Over and above this, the unprecedented mobility of capital and wealthy individuals, facilitated by decades of deregulation and the absence of a global tax regimen or coordination of tax policies, has enabled many corporations and billionaires to transfer their profits to tax paradises, allowing them to dodge their tax burdens and, with them, their social responsibilities. This has also forced a race to the bottom between countries fearful of losing out to tax havens.
Even though corporate tax rates are at an all-time low, the IMF estimates that governments are deprived of up to $600bn a year in corporate taxes due to the kind of clever bookkeeping that has been made possible through decades of financial deregulation and walks the fine line between legal “tax avoidance” and illegal “tax evasion”. Economists calculate that 40 percent of the profits of multinationals are artificially transferred to tax havens from higher-tax countries, especially in Europe.
To add insult to injury, not only has deregulation devastated the welfare state, but also among the biggest recipients of state welfare are, paradoxically, the richest, who benefit the most from the rescue packages designed to pull us out of crises, especially in the US. This occurred during the Great Recession following the financial meltdown of 2008-2009 and is happening again during the current coronavirus crisis.

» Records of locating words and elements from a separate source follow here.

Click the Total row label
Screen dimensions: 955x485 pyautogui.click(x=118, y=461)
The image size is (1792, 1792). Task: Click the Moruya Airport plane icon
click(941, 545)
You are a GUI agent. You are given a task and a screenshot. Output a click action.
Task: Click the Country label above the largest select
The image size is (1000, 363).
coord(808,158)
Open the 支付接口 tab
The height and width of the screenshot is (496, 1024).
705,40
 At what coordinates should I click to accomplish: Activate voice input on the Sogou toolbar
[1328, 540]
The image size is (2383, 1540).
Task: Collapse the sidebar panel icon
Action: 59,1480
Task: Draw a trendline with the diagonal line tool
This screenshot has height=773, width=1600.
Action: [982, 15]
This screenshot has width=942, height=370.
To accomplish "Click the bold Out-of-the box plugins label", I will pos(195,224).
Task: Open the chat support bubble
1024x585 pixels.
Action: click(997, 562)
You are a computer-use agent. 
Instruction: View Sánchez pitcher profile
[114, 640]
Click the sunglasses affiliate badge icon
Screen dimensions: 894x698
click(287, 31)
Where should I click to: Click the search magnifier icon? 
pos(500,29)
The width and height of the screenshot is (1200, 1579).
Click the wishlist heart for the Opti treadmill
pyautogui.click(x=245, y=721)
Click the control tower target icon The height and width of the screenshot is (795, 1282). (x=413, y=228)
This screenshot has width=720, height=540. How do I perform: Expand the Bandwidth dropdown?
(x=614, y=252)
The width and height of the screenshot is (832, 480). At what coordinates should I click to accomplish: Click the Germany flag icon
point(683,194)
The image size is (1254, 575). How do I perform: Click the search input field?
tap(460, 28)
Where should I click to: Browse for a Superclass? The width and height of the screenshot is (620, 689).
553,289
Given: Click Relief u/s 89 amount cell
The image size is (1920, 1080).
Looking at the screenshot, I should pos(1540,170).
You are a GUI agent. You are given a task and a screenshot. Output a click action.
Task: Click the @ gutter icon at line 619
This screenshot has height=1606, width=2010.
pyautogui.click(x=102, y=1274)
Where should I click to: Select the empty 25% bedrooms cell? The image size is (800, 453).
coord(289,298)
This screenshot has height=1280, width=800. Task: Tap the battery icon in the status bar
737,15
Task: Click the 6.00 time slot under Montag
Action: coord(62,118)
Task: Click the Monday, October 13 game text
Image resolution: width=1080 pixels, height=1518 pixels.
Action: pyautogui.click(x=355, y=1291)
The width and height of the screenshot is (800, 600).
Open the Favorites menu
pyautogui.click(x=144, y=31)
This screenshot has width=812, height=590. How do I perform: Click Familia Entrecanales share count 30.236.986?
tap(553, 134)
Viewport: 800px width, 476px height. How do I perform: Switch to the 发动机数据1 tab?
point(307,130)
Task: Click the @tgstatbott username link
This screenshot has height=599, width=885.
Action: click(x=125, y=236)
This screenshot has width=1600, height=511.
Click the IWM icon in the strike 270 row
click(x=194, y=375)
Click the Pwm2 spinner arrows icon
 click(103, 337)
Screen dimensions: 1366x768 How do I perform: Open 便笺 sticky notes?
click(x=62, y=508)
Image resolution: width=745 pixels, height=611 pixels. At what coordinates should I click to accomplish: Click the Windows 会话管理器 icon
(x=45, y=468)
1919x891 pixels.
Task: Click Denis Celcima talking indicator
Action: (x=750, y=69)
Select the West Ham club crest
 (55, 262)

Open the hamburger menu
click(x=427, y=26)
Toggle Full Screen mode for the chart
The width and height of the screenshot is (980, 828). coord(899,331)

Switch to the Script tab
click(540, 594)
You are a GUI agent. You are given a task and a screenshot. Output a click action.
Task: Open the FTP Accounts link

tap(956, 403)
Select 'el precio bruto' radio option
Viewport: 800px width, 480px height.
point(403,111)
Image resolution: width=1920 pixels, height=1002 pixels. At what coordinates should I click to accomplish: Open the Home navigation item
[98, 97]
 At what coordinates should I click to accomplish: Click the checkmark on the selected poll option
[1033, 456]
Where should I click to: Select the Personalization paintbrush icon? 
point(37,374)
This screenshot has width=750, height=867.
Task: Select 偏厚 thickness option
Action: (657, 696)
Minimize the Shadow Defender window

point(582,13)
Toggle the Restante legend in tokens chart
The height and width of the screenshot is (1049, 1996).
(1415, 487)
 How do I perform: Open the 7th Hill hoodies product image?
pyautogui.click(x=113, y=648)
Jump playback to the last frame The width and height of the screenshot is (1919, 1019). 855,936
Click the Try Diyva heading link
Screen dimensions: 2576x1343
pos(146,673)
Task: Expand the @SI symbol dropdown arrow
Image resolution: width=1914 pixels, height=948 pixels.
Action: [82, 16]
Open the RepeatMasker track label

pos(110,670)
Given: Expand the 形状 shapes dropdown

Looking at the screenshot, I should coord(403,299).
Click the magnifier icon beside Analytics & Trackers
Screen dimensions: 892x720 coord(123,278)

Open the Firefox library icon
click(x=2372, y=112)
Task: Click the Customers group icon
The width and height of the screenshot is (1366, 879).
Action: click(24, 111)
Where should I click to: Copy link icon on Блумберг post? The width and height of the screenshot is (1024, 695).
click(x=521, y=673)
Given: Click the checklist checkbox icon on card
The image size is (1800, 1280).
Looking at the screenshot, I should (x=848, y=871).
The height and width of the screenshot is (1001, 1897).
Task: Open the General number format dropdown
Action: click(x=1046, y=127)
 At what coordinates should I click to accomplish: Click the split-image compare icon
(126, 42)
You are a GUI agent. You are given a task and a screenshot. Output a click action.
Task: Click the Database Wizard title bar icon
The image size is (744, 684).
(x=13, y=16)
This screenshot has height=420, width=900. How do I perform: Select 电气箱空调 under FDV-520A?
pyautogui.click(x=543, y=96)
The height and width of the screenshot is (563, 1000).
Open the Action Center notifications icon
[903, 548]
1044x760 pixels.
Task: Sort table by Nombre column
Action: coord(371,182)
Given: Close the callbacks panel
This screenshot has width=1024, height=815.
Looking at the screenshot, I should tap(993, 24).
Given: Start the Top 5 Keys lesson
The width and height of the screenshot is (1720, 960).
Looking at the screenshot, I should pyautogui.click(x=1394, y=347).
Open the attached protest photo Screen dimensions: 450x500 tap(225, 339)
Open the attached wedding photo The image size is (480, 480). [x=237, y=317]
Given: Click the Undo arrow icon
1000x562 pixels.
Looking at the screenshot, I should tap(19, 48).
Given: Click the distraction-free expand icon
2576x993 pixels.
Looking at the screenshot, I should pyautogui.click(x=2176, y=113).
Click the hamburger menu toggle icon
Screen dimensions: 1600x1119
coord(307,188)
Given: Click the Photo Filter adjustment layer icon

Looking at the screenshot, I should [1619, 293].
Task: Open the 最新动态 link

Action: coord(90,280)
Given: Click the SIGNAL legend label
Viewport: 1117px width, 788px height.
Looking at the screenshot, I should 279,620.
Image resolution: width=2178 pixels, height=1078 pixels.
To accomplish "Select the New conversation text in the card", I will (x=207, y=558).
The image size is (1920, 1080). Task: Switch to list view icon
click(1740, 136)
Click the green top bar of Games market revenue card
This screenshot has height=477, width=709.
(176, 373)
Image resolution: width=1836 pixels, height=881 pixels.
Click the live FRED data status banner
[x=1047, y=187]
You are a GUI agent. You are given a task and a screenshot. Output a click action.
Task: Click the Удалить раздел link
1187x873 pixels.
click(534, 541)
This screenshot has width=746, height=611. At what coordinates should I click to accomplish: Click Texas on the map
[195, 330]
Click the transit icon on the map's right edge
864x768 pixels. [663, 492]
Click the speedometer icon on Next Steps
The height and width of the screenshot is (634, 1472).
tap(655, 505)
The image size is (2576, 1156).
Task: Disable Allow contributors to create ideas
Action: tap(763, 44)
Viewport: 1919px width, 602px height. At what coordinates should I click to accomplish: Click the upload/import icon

More enlightened billionaires have arrived at the realisation that such vast concentrations of wealth are not only bad news for society; they are bad for the wealthy. Warren Buffett and Bill Gates are both advocates of higher taxes on the rich, but the rates they consider fair are nowhere near enough to bridge the inequality chasm that has emerged, rebuild our tattered social safety nets, lift the world’s poorest out of poverty and heal the environmental devastation caused by such extremes of wealth.
Another solution is for billionaires to voluntarily divest. Buffet and Gates have not only pledged to give away their money, they have established the so-called Giving Pledge, where they encourage other tycoons to also part with their fortunes. However, the response to the initiative among the mega-rich, or what I like to think of as wealth extremists, has been lacklustre at best, representing a tiny drop in the ocean compared with the total wealth billionaires control. Meanwhile, those who have signed up to the pledge are generally seeing their fortunes grow far faster than they are giving them away.
Besides, philanthropy is no substitute for taxation and social justice. It puts what should be a collective decision-making process on societal priorities in the hands of unelected individuals, who may or may not be concerned about the greater good.
Moreover, this gigantic concentration of wealth gives billionaires the kind of political clout that makes a mockery of the one person, one vote foundation of democracy. We are used to the business class representing a powerful oligarchy in authoritarian and autocratic regimes, such as in Russia or the Arab world. In democracies, the massive lobbying power, both direct and indirect, of the billionaires and corporations erodes democratic governance and undermines the will of the electorate.
What we need are not half-baked efforts to make being a billionaire undesirable – we must make becoming a billionaire impossible. This requires a collective, global effort to introduce “equanomics”.
This can be achieved through a variety of mechanisms, from a coordinated taxation system so progressive that there remains no incentive or possibility to build up such vast fortunes, to enacting an actual cap on wealth and incomes.
This will both narrow inequalities and enable societies around the world to repair and expand their social safety nets, as well as to better reward those working in neglected vital sectors. Moreover, it will enhance the incentive for constructive, socially beneficial innovation because people will feel that the fruits of their labour are not just going to make fat cats fatter.